§ **Try it**
For each line below that holds "Share", return the line as it stands.

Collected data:
%%

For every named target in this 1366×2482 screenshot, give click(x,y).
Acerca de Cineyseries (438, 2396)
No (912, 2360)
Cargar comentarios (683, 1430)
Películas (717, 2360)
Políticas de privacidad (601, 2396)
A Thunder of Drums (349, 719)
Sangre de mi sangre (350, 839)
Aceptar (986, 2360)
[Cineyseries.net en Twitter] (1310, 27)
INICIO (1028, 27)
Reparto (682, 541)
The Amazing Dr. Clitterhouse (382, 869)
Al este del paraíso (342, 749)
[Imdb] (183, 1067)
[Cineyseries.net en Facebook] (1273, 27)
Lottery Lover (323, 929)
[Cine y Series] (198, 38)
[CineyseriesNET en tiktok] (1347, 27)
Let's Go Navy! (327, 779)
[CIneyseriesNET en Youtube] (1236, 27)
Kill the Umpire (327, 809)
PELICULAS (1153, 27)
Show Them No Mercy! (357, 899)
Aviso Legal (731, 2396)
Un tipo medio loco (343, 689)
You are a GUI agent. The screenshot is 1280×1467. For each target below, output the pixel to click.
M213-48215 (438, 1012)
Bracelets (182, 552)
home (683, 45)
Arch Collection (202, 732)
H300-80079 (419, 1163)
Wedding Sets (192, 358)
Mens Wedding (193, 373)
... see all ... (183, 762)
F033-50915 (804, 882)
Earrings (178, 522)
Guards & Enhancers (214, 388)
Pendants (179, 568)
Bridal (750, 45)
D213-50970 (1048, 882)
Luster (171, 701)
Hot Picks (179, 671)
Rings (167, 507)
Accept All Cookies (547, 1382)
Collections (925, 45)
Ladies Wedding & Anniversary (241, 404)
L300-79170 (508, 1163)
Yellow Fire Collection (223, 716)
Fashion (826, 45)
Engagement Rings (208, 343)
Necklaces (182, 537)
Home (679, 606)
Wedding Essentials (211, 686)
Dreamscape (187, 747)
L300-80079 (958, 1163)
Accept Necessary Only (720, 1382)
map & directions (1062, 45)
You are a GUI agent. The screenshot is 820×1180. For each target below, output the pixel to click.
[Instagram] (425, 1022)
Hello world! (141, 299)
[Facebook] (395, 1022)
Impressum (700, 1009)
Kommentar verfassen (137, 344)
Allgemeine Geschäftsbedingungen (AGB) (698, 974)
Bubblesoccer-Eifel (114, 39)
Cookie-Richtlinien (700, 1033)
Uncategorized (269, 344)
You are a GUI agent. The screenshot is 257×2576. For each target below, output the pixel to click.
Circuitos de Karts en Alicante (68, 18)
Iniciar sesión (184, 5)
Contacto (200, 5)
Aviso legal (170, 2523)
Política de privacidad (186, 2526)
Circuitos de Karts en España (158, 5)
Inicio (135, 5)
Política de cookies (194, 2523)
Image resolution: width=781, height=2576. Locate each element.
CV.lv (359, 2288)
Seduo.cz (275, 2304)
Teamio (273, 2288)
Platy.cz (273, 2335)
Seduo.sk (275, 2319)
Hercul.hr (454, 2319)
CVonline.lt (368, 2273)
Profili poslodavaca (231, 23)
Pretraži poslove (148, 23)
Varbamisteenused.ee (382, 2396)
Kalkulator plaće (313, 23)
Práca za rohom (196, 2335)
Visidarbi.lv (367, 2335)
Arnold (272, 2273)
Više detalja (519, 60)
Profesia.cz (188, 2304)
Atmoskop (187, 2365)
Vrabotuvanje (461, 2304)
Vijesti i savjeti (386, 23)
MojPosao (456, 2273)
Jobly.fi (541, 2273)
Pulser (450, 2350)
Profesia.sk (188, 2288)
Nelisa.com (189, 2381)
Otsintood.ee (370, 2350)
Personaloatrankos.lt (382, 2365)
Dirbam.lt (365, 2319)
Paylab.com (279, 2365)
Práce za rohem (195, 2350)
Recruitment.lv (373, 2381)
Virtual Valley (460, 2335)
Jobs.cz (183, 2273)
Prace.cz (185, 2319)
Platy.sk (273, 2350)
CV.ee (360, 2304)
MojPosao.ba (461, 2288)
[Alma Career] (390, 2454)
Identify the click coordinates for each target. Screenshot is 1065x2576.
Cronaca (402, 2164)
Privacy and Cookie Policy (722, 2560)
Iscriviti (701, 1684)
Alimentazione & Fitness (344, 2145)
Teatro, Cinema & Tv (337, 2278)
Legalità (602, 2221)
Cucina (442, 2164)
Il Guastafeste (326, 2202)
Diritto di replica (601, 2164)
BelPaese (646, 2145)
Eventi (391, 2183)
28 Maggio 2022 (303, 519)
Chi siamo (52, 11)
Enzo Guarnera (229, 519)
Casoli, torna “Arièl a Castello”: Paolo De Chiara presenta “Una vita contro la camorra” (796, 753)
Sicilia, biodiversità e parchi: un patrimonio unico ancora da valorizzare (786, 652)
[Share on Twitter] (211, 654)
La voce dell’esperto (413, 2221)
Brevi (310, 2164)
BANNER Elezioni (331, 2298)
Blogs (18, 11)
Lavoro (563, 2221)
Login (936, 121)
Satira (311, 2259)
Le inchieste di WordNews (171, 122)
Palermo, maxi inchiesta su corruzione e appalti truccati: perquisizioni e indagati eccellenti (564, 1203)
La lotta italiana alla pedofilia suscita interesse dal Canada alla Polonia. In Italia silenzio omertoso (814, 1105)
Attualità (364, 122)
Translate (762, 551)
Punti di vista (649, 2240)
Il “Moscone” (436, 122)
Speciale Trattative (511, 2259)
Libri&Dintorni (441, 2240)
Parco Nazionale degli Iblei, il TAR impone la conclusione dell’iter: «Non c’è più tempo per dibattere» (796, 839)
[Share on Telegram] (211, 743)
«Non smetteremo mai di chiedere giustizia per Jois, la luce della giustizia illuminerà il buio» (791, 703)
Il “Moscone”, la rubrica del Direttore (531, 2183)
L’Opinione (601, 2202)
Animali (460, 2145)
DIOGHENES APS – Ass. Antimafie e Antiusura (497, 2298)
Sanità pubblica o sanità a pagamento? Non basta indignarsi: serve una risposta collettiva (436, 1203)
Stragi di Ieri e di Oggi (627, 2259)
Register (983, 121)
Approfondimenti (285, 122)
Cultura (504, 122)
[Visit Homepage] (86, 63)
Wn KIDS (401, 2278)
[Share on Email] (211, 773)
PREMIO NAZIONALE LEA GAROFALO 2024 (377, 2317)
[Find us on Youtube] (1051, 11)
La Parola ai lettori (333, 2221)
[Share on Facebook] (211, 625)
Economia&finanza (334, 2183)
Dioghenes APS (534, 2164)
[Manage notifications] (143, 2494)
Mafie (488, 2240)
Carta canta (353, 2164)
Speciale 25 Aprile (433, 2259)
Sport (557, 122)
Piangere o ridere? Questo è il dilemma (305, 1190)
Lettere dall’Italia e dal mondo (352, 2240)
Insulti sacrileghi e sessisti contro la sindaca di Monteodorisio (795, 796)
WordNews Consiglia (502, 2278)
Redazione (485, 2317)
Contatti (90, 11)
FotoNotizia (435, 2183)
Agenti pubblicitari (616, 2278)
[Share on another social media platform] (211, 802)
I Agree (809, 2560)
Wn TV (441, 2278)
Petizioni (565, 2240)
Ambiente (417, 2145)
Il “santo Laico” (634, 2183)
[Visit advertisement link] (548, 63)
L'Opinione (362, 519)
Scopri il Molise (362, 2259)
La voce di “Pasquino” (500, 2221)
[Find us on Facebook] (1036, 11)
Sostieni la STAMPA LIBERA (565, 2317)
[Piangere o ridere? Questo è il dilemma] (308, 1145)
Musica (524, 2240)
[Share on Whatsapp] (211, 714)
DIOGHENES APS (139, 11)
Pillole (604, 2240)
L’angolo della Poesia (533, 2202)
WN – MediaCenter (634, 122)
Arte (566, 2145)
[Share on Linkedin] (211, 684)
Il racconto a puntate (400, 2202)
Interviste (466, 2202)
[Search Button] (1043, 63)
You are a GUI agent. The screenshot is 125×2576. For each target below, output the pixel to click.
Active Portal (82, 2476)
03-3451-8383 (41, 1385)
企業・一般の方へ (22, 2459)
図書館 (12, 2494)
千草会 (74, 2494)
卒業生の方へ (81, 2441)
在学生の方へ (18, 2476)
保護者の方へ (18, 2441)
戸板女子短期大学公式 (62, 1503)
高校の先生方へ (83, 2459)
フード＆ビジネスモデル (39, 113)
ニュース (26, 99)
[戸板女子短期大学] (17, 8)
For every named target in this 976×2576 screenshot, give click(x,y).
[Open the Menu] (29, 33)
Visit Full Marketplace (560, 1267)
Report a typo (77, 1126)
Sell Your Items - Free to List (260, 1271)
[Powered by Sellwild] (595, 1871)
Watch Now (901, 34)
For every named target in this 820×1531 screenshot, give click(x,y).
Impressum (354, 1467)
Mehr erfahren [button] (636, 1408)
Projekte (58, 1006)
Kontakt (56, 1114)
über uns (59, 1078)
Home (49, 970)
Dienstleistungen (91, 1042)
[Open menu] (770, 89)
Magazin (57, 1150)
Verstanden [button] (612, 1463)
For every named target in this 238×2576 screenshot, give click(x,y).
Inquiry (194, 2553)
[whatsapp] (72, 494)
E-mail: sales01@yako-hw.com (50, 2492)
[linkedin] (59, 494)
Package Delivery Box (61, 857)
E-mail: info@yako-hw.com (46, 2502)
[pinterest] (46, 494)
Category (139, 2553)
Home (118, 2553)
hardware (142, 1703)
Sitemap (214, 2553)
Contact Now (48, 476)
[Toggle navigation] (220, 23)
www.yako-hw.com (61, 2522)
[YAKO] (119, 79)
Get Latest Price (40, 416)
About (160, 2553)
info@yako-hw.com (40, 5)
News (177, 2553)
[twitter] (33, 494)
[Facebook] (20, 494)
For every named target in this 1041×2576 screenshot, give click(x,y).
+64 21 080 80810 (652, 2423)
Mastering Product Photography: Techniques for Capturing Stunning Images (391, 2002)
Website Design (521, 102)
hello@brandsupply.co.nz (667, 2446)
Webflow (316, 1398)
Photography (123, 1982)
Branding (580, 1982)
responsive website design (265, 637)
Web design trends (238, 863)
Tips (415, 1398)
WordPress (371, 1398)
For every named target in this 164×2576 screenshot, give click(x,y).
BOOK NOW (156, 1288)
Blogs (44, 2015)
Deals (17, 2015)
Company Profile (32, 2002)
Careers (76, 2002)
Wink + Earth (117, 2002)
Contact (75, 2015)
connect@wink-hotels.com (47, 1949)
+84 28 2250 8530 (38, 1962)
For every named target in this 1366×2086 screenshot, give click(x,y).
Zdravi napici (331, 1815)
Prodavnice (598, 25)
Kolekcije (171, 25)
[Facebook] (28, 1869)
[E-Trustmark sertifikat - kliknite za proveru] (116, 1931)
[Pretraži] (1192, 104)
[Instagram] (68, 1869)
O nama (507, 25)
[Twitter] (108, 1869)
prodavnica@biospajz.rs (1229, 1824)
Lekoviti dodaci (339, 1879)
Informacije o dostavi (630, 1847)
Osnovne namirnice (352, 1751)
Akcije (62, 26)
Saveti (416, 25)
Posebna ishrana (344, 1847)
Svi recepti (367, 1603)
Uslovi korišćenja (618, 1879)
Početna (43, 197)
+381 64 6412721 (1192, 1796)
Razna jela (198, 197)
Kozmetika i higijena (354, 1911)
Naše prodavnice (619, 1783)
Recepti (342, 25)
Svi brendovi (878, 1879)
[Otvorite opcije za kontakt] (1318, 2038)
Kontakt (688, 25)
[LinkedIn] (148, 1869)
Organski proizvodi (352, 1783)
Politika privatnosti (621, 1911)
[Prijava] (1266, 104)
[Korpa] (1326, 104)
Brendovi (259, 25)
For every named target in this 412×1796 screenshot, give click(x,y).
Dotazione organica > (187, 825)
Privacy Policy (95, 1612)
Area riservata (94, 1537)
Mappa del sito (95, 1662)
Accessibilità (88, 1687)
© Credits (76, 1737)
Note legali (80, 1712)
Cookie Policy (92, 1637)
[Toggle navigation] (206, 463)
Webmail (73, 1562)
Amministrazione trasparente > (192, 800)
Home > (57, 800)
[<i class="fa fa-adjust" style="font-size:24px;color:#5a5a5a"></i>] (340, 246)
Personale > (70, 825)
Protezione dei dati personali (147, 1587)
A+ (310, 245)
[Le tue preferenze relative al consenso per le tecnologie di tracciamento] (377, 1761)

%%

§ **Exercise response**
[Share on Twitter] (211, 654)
[Share on Telegram] (211, 743)
[Share on Email] (211, 773)
[Share on Facebook] (211, 625)
[Share on another social media platform] (211, 802)
[Share on Whatsapp] (211, 714)
[Share on Linkedin] (211, 684)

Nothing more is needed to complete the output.